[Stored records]
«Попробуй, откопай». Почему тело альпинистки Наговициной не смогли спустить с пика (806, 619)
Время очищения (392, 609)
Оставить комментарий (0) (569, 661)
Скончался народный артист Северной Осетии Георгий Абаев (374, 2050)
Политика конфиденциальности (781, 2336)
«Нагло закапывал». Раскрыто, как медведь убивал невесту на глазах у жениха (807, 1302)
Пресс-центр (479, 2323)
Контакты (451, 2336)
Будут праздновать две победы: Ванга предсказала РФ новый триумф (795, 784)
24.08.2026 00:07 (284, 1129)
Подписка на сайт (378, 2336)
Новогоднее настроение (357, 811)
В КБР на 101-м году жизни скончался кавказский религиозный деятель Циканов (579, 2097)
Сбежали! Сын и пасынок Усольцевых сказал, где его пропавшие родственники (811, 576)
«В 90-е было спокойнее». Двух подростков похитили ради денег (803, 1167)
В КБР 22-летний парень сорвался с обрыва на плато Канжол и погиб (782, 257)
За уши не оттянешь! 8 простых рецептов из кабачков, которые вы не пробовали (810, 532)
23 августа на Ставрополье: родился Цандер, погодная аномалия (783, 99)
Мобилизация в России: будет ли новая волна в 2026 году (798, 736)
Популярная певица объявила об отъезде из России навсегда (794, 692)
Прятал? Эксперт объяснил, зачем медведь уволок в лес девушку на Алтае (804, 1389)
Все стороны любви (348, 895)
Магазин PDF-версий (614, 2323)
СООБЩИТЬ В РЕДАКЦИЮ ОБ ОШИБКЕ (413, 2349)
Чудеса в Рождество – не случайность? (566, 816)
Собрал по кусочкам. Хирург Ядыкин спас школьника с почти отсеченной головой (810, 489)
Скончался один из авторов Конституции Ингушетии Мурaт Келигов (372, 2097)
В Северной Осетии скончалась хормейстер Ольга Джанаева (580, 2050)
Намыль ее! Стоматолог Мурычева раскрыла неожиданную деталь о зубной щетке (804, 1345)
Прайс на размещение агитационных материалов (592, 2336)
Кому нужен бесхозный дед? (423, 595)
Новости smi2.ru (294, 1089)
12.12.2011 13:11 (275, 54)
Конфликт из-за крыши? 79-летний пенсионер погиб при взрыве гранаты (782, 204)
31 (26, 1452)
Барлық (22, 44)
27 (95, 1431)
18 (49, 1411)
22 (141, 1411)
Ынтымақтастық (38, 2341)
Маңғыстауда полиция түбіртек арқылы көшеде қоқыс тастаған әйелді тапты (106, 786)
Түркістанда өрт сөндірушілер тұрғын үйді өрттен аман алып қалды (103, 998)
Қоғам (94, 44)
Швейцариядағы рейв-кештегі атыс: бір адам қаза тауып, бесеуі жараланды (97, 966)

> **WHAT YOU WILL DO**
Repeat word for word the lines above that run from the line containing "Барлық (22, 44)" through the line containing "Түркістанда өрт сөндірушілер", both ends included, and nothing else.

> **ANSWER FOR THIS EXERCISE**
Барлық (22, 44)
27 (95, 1431)
18 (49, 1411)
22 (141, 1411)
Ынтымақтастық (38, 2341)
Маңғыстауда полиция түбіртек арқылы көшеде қоқыс тастаған әйелді тапты (106, 786)
Түркістанда өрт сөндірушілер тұрғын үйді өрттен аман алып қалды (103, 998)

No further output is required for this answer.